I have a v13 running in prod mode on an AWS instance.
Sometimes (like once every two-three weeks) the CPU and network load spikes, see attached image from AWS cloudwatch. As a result the UI gets very slow…

I tried to look through the frappe-bench/logs but nothing I could figure out…

Any tips or hints how I could figure out what causes this?

Does it happen at the same time of day every time? If you are able to ssh into the instance while its happening, just open htop and check what’s running.

Additionally I would check:

  • cron jobs crontab -e and sudo crontab -e
  • os logs sudo journalctl -xe

Does this occur recurrently? or is it random? do you have custom background jobs on your instance? you can take a look at the background jobs if the spike occurs recurrently.

Does not happen every day, also not somehow regularly. At least I can’t spot the schema.

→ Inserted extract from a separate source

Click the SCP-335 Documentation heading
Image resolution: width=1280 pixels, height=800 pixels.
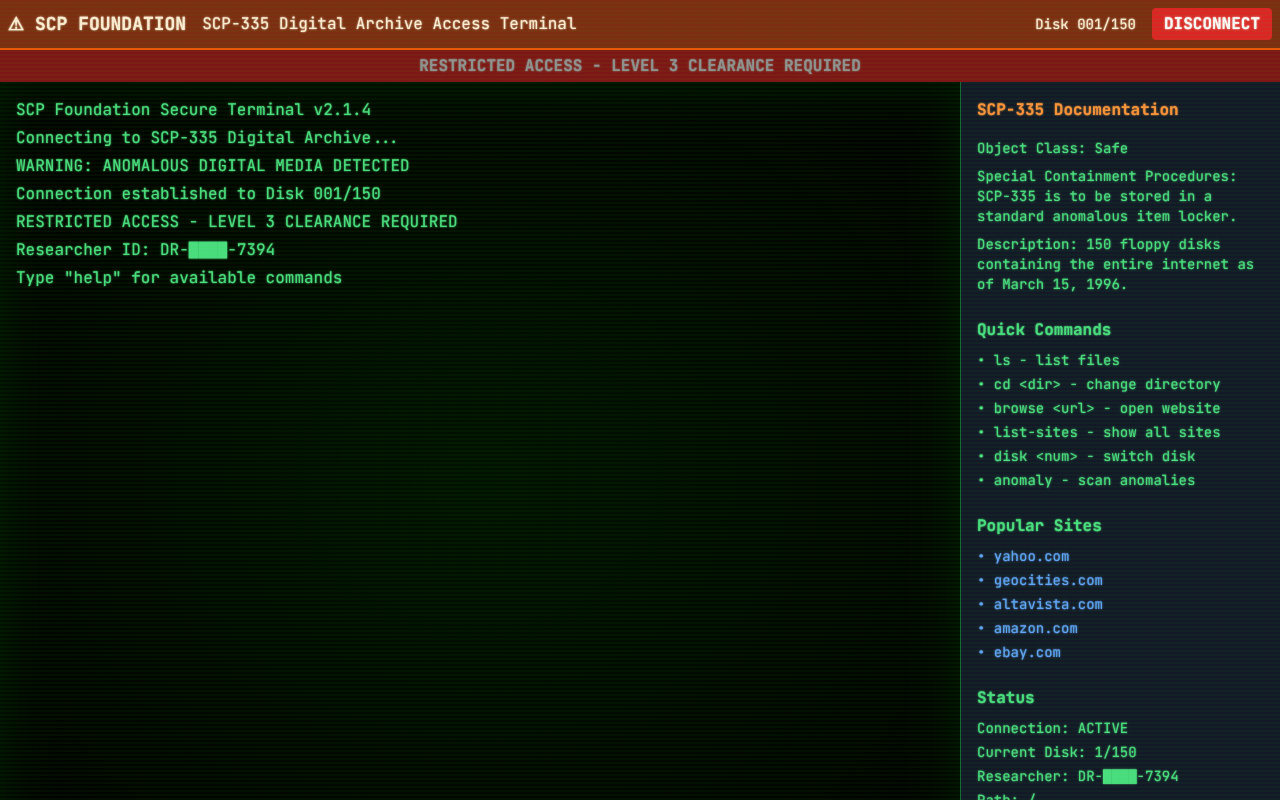[x=1077, y=110]
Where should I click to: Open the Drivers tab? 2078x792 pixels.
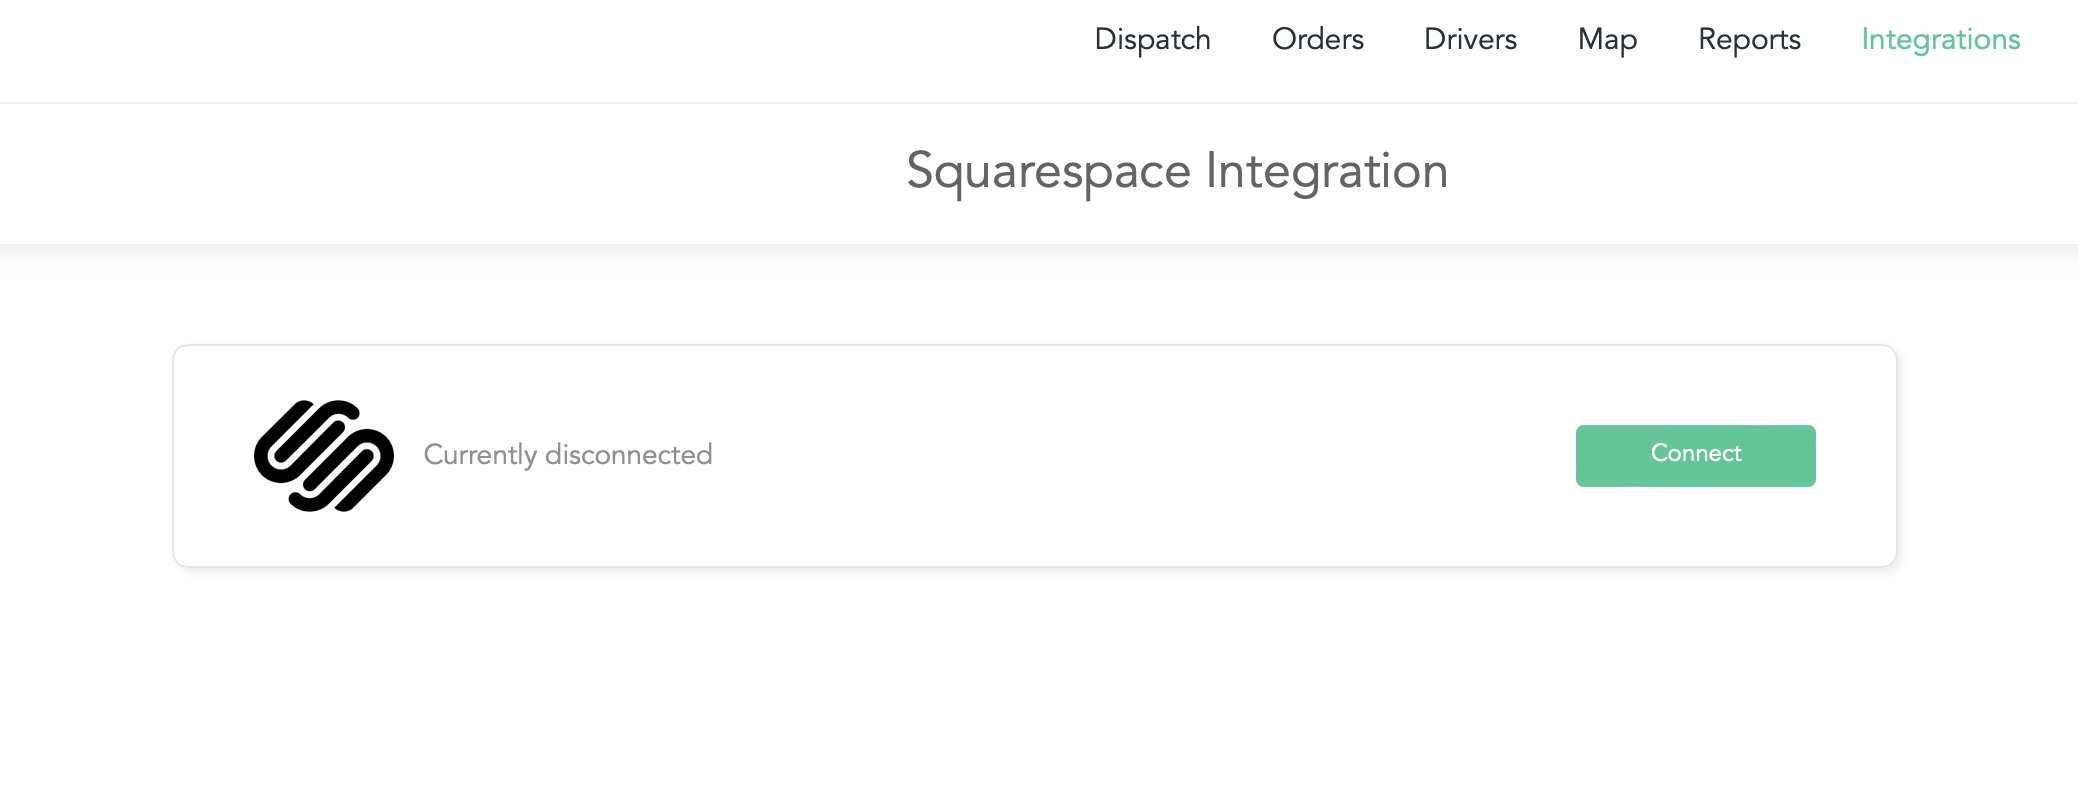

Will probably try to configure a trigger on AWS to get notified if the CPU exceeds some value… maybe 30%.

I also found that fail2ban was quite busy, but I would not expect that this can cause such a spike?

@VamYip thanks for the hints, I will check cron and logs!

nothing in the cron logs, nothin in the OS logs.

but i did manage to get one of the spikes in htop.
seems like the gunicorn is taking lots of CPU?

my supervisor.conf

[program:frappe-bench-frappe-web]
command=/home/frappe/frappe-bench/env/bin/gunicorn -b 127.0.0.1:8000 -w 5 -t 120 --threads 6 --keep-alive 4 frappe.app:application --preload --worker-tmp-dir /dev/shm
priority=4
autostart=true
autorestart=true
stdout_logfile=/home/frappe/frappe-bench/logs/web.log
stderr_logfile=/home/frappe/frappe-bench/logs/web.error.log
user=frappe
directory=/home/frappe/frappe-bench/sites

any ideas?

edit: running on AWS t3.medium, 2 CPUs 4GB of RAM. do I need to take something bigger?
never more than 5-10 users concurrently online… are the gunicorn parameters wrong?

I think there is a proble in version 13 am having the same issess. Am running v11 for 3 years with over 15 customer with different database on t2.medium and this never happen. When i upgrade to v13 this start moving very slow.